This level of investment is forecast to increase Storm's fourth quarter 2014 production to 7,500 to 7,900 Boe per day which represents 60% growth on a year-over-year basis.

Guidance for 2014 assumes an average natural gas price at AECO of $3.75 per GJ and an Edmonton Par oil price of Cdn$90 per barrel. This reflects estimated first quarter pricing of AECO $5.00 per GJ and Edmonton Par Cdn$98 per barrel. Adjusted net debt is forecasted to be $50.0 million at the end of 2014 (including public company investments), which would be approximately 1.0 times annualized funds from operations in the fourth quarter of 2014.

At Umbach, Storm is still in the early stages of delineating a large, higher quality, liquids-rich resource in the Montney formation. NGL recovery increases revenue and the relatively shallow depth (1,400 to 1,600 metres) results in a lower drilling and completion cost with both providing Storm with a competitive advantage. Significant future reserve growth is expected given 2P reserves have been assigned to the upper Montney on only 8% of Storm's land position at Umbach. In addition, showing that the middle and lower Montney are also productive and sustained improvements in horizontal well productivity would also lead to reserve additions. With a strong balance sheet and a plan in place to further expand owned and operated infrastructure, continued rapid growth is expected from Umbach during 2014 and 2015.

Storm's land position in the HRB continues to be a core, long-term asset with significant leverage to higher natural gas prices.

Capital investment will be reviewed mid-year and, should natural gas prices remain elevated and horizontal well performance at Umbach continue to meet or exceed expectations, it is likely that capital investment would be increased in the second half of 2014 and forecast fourth quarter production would also be increased.

In closing, I would like to thank Storm's employees for their effort and hard work in 2013 and Storm's Directors for their advice and guidance. A lot was accomplished in 2013 and we look forward to providing updates on our progress throughout 2014.

Respectfully,

Brian Lavergne, President and Chief Executive Officer

March 6, 2014

Discovered-Petroleum-Initially-in-Place ("DPIIP") - is defined in the Canadian Oil and Gas Evaluation Handbook ("COGEH") as the quantity of hydrocarbons that are estimated to be in place within a known accumulation. DPIIP is divided into recoverable and unrecoverable portions, with the estimated future recoverable portion classified as reserves and contingent resources. There is no certainty that it will be economically viable or technically feasible to produce any portion of this DPIIP except for those portions identified as proved or probable reserves.

════════

Work to complete:
[A] According to the Storm letter, what average natural gas price at AECO does the 2014 guidance assume?
[B] Quote the Storm letter word for word, everything from "Storm's land position in" down to "progress throughout 2014.".

════════

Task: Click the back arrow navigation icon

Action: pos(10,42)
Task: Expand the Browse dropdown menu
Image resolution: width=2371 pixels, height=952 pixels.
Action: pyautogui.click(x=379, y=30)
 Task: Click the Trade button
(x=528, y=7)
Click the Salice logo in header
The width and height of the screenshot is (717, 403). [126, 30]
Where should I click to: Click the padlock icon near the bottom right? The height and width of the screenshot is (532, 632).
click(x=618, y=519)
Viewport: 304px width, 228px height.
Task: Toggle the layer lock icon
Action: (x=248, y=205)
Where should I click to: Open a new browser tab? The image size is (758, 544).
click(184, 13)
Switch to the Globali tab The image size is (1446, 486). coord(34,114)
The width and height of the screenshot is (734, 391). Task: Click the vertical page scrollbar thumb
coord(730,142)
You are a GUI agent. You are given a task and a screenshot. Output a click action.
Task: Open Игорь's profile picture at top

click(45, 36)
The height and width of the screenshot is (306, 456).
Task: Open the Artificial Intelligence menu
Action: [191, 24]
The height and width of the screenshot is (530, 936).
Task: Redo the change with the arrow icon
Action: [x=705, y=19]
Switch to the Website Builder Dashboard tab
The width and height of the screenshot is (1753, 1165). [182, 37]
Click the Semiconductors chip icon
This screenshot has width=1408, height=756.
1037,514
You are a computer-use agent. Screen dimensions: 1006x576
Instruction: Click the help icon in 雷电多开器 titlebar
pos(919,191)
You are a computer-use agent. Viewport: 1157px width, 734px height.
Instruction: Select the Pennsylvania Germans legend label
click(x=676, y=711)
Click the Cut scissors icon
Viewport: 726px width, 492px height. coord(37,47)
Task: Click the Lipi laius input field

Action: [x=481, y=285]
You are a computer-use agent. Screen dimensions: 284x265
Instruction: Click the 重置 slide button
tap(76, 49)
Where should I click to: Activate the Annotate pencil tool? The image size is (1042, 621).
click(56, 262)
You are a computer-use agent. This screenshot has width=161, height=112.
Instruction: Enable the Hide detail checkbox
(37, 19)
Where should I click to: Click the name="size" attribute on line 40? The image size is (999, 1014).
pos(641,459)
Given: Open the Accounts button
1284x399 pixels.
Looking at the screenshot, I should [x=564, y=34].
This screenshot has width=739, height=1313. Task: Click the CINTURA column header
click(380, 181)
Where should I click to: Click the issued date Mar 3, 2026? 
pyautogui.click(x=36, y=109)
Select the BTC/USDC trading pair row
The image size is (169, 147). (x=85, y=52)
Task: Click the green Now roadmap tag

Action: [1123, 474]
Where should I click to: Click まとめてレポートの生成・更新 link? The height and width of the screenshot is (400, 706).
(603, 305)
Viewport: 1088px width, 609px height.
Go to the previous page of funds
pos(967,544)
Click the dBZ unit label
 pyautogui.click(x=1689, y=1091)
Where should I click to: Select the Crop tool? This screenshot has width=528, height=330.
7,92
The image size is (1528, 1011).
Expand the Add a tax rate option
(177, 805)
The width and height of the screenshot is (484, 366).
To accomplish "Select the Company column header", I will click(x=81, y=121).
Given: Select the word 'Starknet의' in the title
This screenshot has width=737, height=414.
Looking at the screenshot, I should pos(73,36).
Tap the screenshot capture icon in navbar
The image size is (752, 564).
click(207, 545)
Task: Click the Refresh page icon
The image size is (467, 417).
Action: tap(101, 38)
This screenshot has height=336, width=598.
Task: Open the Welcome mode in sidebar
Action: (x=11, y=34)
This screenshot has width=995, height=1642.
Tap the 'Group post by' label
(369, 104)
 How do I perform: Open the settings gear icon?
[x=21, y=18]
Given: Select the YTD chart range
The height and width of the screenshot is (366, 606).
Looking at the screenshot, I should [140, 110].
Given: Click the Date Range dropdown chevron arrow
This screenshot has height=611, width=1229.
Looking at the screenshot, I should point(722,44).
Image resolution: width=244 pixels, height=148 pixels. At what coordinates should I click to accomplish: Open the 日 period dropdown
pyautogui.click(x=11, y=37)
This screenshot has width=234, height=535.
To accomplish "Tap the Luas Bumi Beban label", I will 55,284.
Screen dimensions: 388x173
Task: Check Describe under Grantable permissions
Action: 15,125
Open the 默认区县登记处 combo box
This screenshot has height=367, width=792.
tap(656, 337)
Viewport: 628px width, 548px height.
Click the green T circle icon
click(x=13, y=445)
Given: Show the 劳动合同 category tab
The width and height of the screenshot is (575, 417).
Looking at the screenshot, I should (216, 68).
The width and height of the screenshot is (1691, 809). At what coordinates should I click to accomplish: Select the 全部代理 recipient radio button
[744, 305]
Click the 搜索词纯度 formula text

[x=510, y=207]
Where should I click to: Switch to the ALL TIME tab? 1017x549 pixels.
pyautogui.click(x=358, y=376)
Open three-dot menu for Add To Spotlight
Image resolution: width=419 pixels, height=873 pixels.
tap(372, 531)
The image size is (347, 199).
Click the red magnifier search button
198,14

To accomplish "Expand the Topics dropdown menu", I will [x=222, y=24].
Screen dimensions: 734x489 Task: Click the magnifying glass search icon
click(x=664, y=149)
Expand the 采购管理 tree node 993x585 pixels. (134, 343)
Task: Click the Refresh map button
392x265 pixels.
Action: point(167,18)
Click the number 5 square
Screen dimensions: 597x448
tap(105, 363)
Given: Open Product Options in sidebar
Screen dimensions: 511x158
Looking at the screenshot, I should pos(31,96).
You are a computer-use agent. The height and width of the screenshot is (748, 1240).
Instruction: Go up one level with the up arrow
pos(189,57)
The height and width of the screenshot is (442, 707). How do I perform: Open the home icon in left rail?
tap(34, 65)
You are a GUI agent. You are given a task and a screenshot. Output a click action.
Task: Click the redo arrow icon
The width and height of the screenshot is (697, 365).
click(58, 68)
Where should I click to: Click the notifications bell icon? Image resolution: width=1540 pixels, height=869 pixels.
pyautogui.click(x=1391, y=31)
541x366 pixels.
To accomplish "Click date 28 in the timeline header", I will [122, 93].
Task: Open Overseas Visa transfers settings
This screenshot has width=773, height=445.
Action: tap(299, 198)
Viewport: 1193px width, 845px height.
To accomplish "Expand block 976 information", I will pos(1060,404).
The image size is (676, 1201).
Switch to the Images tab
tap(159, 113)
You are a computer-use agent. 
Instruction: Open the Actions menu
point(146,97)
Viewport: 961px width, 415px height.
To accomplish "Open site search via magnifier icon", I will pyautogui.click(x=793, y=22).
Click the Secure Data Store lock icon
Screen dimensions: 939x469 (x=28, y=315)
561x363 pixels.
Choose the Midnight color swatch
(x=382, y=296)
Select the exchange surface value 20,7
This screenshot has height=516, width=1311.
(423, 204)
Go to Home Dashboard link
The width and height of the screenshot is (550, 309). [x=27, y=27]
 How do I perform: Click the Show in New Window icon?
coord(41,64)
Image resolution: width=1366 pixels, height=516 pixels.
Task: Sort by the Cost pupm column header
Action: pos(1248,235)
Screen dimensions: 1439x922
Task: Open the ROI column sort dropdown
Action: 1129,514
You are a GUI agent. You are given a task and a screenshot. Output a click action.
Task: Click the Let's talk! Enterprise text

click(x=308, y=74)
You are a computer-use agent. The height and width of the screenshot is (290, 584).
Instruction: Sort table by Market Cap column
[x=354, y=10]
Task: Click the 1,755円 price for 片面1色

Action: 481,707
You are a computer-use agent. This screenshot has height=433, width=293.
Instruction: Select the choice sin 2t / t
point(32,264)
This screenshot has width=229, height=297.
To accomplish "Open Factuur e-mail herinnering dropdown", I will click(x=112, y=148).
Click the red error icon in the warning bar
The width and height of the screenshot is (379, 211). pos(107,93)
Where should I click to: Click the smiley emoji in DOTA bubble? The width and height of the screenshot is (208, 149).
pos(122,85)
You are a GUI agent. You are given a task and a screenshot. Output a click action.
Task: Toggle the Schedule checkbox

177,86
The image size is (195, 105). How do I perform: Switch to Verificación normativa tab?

════════

Answers to the tasks:
[A] $3.75 per GJ

[B]
Storm's land position in the HRB continues to be a core, long-term asset with significant leverage to higher natural gas prices.

Capital investment will be reviewed mid-year and, should natural gas prices remain elevated and horizontal well performance at Umbach continue to meet or exceed expectations, it is likely that capital investment would be increased in the second half of 2014 and forecast fourth quarter production would also be increased.

In closing, I would like to thank Storm's employees for their effort and hard work in 2013 and Storm's Directors for their advice and guidance. A lot was accomplished in 2013 and we look forward to providing updates on our progress throughout 2014.